Der Freistaat Sachsen, die Bundesbeauftragte für Kultur und Medien Claudia Roth (Grüne) und die US-Organisation National Endowments for Democracy haben schnell und unbürokratisch Budgets bereitgestellt. Sachsens Medienminister Oliver Schenk (CDU) besuchte uns kürzlich für einen Austausch mit den ersten ukrainischen Journalistinnen, die in Leipzig angekommen waren. Sie berichteten, wie sie bedroht wurden, wie ihnen klar wurde, dass sie auf russischen Fahndungslisten stehen, wie sie fliehen mussten und wie sie jetzt zurechtkommen.
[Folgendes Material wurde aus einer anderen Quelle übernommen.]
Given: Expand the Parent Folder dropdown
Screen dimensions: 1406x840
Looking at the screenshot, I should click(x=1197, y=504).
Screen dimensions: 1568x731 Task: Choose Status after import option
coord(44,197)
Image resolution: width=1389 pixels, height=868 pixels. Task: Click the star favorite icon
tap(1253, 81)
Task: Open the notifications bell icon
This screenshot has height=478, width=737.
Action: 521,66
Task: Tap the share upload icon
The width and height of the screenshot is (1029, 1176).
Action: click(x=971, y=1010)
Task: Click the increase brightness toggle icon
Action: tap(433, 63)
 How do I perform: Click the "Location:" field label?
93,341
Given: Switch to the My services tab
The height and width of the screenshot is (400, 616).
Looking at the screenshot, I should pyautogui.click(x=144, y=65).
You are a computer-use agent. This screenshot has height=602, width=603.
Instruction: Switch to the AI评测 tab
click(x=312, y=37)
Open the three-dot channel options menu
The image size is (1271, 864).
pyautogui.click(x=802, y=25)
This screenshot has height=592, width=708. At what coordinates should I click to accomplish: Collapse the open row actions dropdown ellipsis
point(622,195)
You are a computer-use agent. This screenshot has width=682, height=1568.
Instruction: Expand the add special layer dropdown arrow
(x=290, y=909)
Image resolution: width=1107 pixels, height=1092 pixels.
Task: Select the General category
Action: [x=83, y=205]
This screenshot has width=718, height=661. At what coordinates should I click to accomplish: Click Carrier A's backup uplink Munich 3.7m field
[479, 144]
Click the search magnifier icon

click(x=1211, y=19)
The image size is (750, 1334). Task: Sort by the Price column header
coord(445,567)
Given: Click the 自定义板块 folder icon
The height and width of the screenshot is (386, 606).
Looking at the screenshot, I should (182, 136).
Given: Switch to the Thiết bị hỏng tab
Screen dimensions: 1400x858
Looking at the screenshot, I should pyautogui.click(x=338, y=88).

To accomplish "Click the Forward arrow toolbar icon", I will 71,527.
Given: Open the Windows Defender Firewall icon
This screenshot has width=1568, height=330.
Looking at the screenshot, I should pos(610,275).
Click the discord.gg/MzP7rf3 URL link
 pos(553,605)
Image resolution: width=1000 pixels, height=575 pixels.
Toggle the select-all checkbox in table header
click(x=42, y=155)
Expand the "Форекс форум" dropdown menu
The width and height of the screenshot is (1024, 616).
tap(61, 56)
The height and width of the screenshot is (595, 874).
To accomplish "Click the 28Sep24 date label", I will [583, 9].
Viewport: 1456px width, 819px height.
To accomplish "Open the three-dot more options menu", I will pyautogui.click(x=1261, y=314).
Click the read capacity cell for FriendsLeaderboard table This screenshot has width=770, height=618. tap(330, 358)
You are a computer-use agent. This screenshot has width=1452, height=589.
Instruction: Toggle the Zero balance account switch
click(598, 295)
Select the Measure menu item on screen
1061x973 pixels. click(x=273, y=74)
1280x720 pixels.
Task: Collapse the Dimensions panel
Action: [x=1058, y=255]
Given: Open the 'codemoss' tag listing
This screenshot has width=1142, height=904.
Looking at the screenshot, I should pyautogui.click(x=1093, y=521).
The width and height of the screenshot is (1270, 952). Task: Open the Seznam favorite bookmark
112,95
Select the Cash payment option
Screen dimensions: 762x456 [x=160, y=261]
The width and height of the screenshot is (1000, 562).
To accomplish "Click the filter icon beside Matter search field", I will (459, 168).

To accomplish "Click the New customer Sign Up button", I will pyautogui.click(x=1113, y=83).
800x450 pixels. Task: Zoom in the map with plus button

Da ist so viel Leid und Mut, dass wir alle ziemlich still wurden.
tagesschau.de: Zum Internationalen Tag der Pressefreiheit: Gibt es zu dem Thema nur schlechte Nachrichten oder auch mal nennenswerte positive?
Lutz Kinkel: Die derzeitige Krise der Presse- und Medienfreiheit - Gewalt gegen Medienschaffende, die Unterdrückung von Kritik, sogar Morde - triggert auch Gegenmaßnahmen, jedenfalls in demokratisch orientierten Gesellschaften. Die EU-Kommission etwa hat im September 2021 Empfehlungen zum Schutz von Journalistinnen und Journalisten veröffentlicht und kürzlich eine Direktive vorgestellt, die Medienschaffende vor missbräuchlichen Klagen schützen soll. Im dritten Quartal 2022 will sie den Vorschlag für ein Medienfreiheitsgesetz vorlegen. Mit anderen Worten: Das Thema ist auf der Agenda weiter nach oben gerückt und das wurde auch höchste Zeit.